If I don't talk to anyone then I don't get so depressed. Now that I have to explain and explain, I don't know if I really want to live like this--dwelling in explanation of loss that no one would imagine if they didn't have to.

If I change the TV channel, I can't remember what I was watching. So I just flick back to see. Big deal, right?

But I present to others as 'intelligent' (due to my originally inherited abilities, and an understandable initial assessment, I understand). So, even as I was complaining to the proper authority about cognition problems, the authority instinctively couldn't imagine that the 'real cognitive' complaint applies to me.

Mind you . . . my real complaint is actually real fear of real disabilities. So here I am, 26 hours later, having slept heavily (depressedly) for most of those hours, feeling the fear brought on by talking, and seeing the courage that I will need.

The other part of the fear: lack of kindness between people that I know I don't want to see. We with M.S. need so much courage!

In fact, we might have to be leaders in hoping for and asking for kindness from people

. . . might this be the foundation for some very important contributions to the world from us? Perhaps living the need well is our important job for life's sake?

[I'm quite scared. I can especially tell when I feel so depressedly exhausted.]

December 10, 2005


My neighbor and myself on last visits to D.C. government offices.

I've moved to the Midwest

It's wonderfur-l to have two cats to focus on. We all got through many stresses. One of my cats has a cold now that we are cosy in unusually frigid weather. But we made the whole move FINE! (Minor symptom changes and the usual pains rather than getting whacked with something.)

So I stopped at the SSA office here to sign up for Medicare Part B because my ex-employer has instructed I must have it in conjunction with health insurance premiums that I pay. People in the farm country of the center of the U.S. are . . . hardy souls [should I say]? Politicians run ads over and over on how we all need to take responsibility for ourselves in order to continue to create the state that the politician was raised in as a child, [which is also a not-so-covert comment on changing demographics.]

Coming out of the SSA office I became determined to consciously hold my healthy-self-ground rather than slouch into playing some pathetic role trying to DEMONSTRATE that I deserve or visibly-earn support from the government or whomever.

Is it good or bad that folks do not have enough imagination about other people's pains to at least give people room to be? It is good that perhaps they haven't suffered some things.

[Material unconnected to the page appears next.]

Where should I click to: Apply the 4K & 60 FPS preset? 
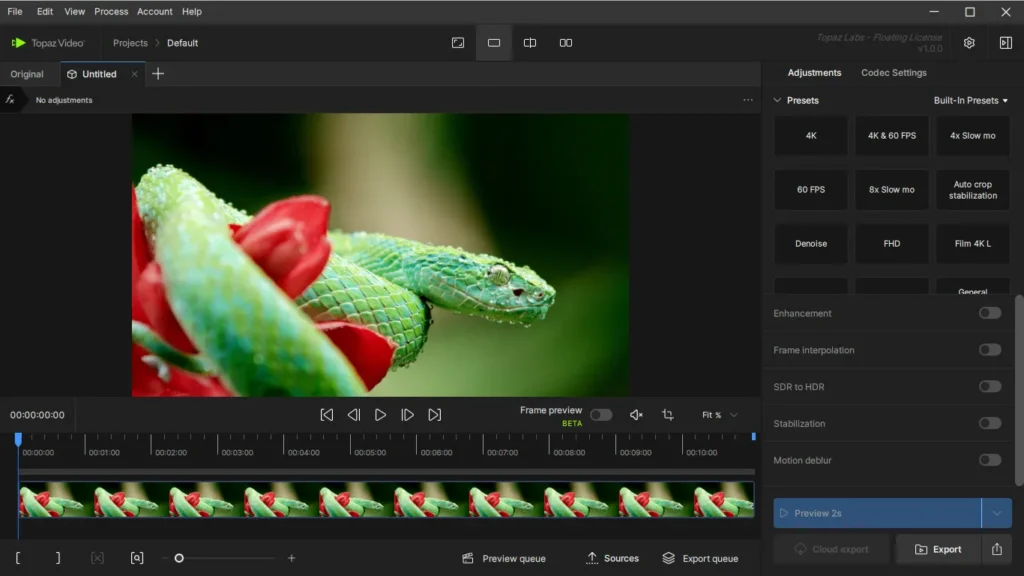pyautogui.click(x=891, y=136)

But it's bad that people miss real connections that we offer each other by recognizing we are all oh-so-very-mortal.

So I also found a therapist today to address my defensive feelings, as well as everything about this new place (close to where I was born 42 years ago), not to mention to deal with the same old fallout of living ill for so long with a brain disease. Say it: "a brain disease" . . . this term may be more taboo than real sexual terms, discussing peace, or, generally, facing any lacks of absolutes.

We have to fear only fear itself. F.D.R. WWII

October 07, 2005

October 06, 2005

Why is it always surprising when pain comes back?

To think that I've been humming along for 2-3 weeks virtually without pain. What a dream. The eye-ache, arm ache, leg ache is back. Dummy is back.

To think that there were minutes that were not essentially annoying and trying to live.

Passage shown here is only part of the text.